Austin Eddy at Get This! Gallery

In his recent exhibition of paintings at Get This! Gallery, Brooklyn-based artist Austin Eddy organizes modest visual effects with an orthogenetic approach that wouldn’t have seemed possible ten years ago, in an environment where most contemporary painting harnessed an ideology of technology largely un-negotiated with its inherent tensions. Before this sea-change, artwork of a type that might be appropriated from popular culture or crafted with the sophistication of a consumer product masked opaque supporting processes like a computer program, designed to promote a culture of visibility, and hides an invisible architecture of code. In Someone to ride the river with, compositions are available and unplanned. Club-footed figures with honkable features dwell in readable, refreshing, and thought-provoking configurations. The paintings’ restricted color palette is a result of the artist’s exclusive use of raw canvas, caulk, charcoal, and black spray paint. Non-traditional art materials are collaged together in a practical way, dressed when necessary with value.

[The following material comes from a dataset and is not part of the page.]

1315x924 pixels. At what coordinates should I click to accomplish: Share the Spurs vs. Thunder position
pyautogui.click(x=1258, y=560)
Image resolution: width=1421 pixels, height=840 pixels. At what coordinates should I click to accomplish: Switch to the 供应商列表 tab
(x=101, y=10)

Eddy’s characters seem vocational, wearing big hats, pantaloons, and hatched thoraces of regret. Figures smoke and drink, drifting in and out of a rarefied economy of polka dots and stripes denoting clothing patterns and suggested interiors. Eddy’s characters could be from Don Quixote, with official insignias and period attire. They seem to have forgotten whether they are at work or at play. They fall down a lot, living in transitional environments like backrooms or vague half-dream pixelscapes. The figures’ pathetic qualities are redolent with post-workerism fatigue, and speak to the artist’s sense of struggle as well as the generalized climate in the art world of tragicomic corruption.

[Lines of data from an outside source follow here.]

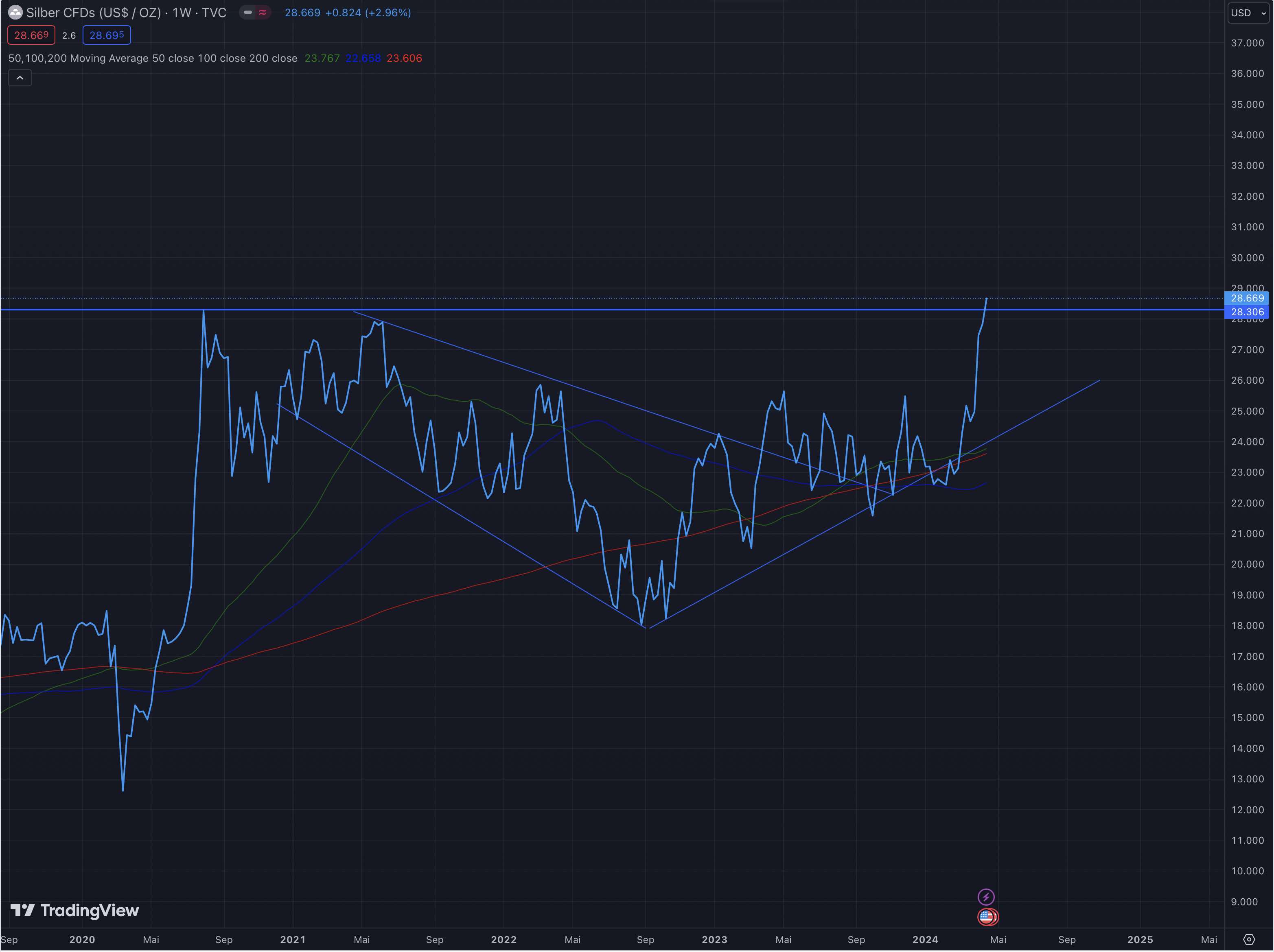Screen dimensions: 1274x952
Task: Click the red sell price 28.669 button
Action: point(31,35)
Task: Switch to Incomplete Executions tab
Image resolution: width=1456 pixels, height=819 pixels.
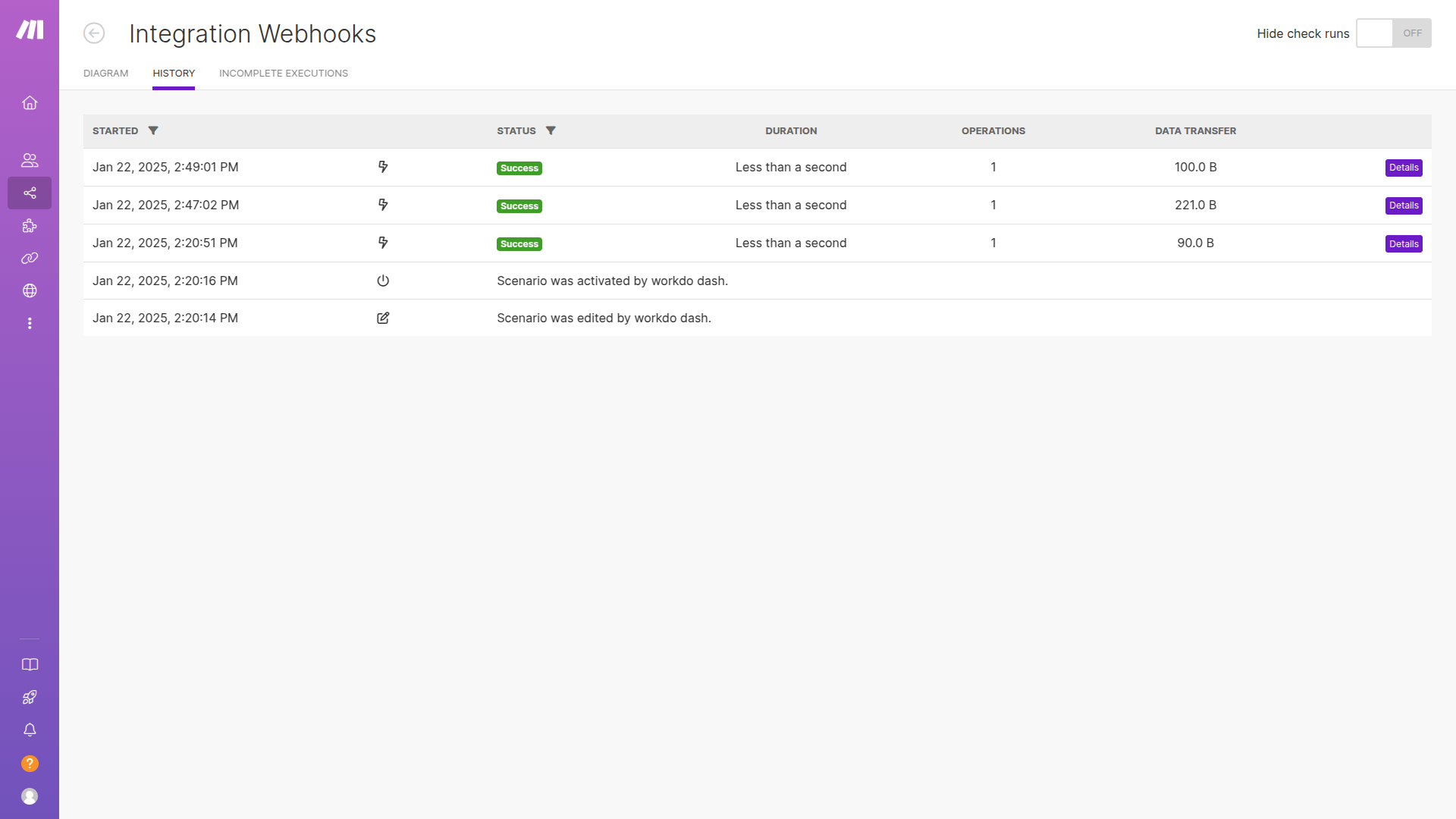Action: pos(284,74)
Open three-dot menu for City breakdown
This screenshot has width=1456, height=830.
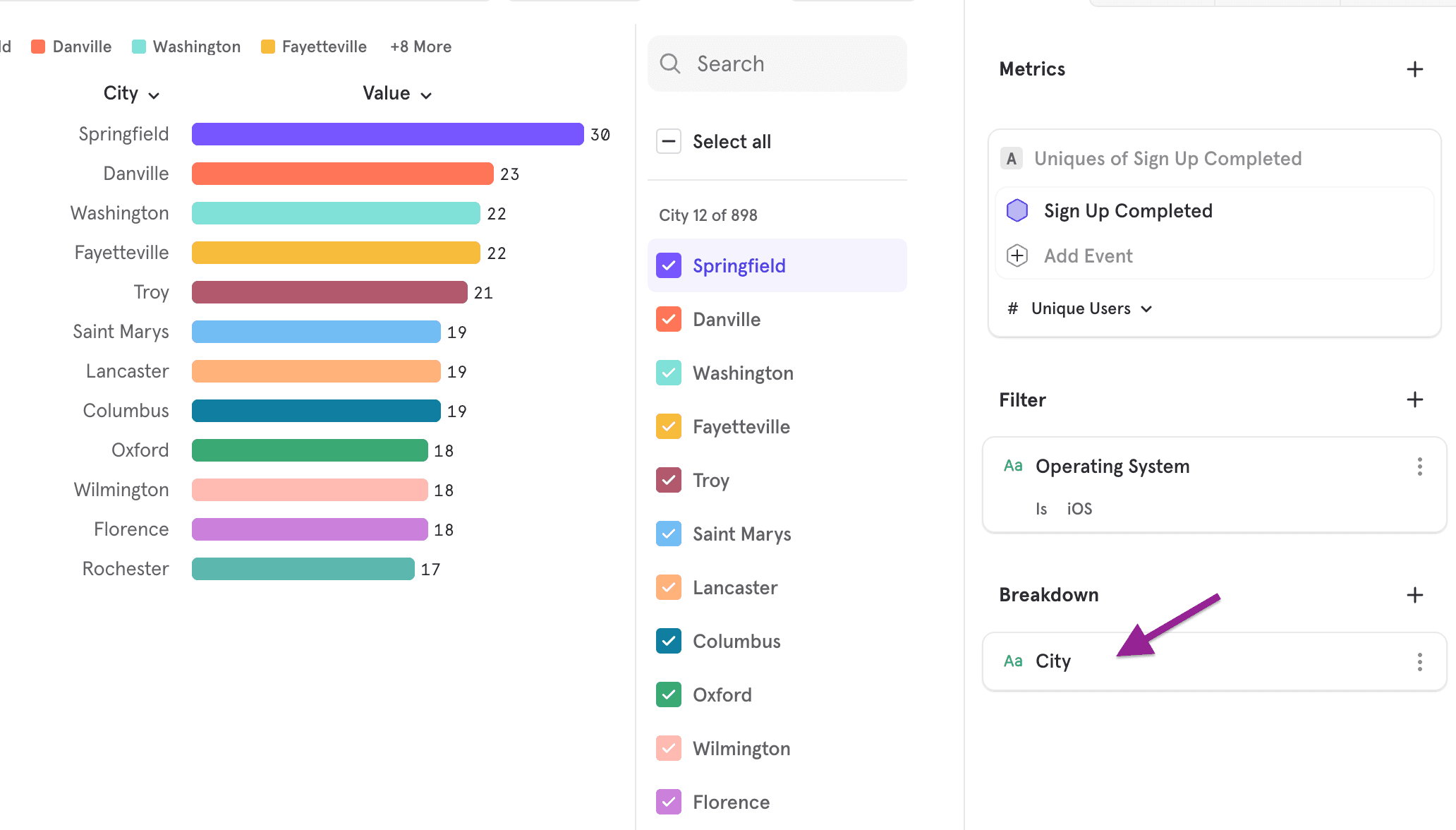point(1419,661)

Several works in the series rely on old new visual tropes. Anything goes reads like a Stuart Davis composition. Jazzy doodles and pictorial syncopation camouflage a clown that chain smokes into a night sky and cries on his own feet. The figure is bent over backward, smooshed into place. A barber poll hems in the contorted torso. Character features are distilled into design elements. A white keyhole in the lower right corner operates as the visual opposite of the clown’s inflated and upturned black nose that waits for God or fate to squeeze. How Did You Find Me Here? has similar charm. Housed inside a small, hand-painted black frame, the painting depicts a uniformed individual under a night sky, again sad, again partially obscured into sprayed lines that look like a view through blinds, a device repeated in Can’t Live Long Like This. This bleeding of background through figure resembles similar uses by Léger, or Raoul Dufy, and saw popularity in mid-century illustration where design informed figuration. Fast and loose brushwork imitated jazz, setting the figures adrift in a shifting soup of foreground and background.

Conjuring the view of a live theater, Misery and Gin explores the sad sack through an elevation view, which is also used in Helping or Herding. Both works are large, containing multiple characters. In the first painting, a soot-covered figure with lumpy contours is bent over forward as another figure whose skin is similarly ashen rides on his back. One man holds a martini. Elements of the paintings, especially uniforms, seem to spangle and pivot in place, expedited by rhythmic spacing and monochromatic balance. In Helping or Herding, a dark man bends forward, scooping up a woman who reaches up to return his embrace. The artist pays special attention to ornamentation, which shines most notably in the man’s boots. Painted quickly but carefully, every lace and flourish feels considered. A scroll of silhouetted heads flashes across the bottom, under both characters’ feet. Aided by bleeding striped backgrounds and floating circular orbs that resemble moons, the watchful faceless gazes loom alarmingly. As a symbol for an audience, they denote a one-way view that enervates the looked-upon. In the paintings, Eddy cultivates a deep antipathy for the hybrid living/performance space of his characters which bears a striking resemblance to our own confused and emergent contemporary art culture.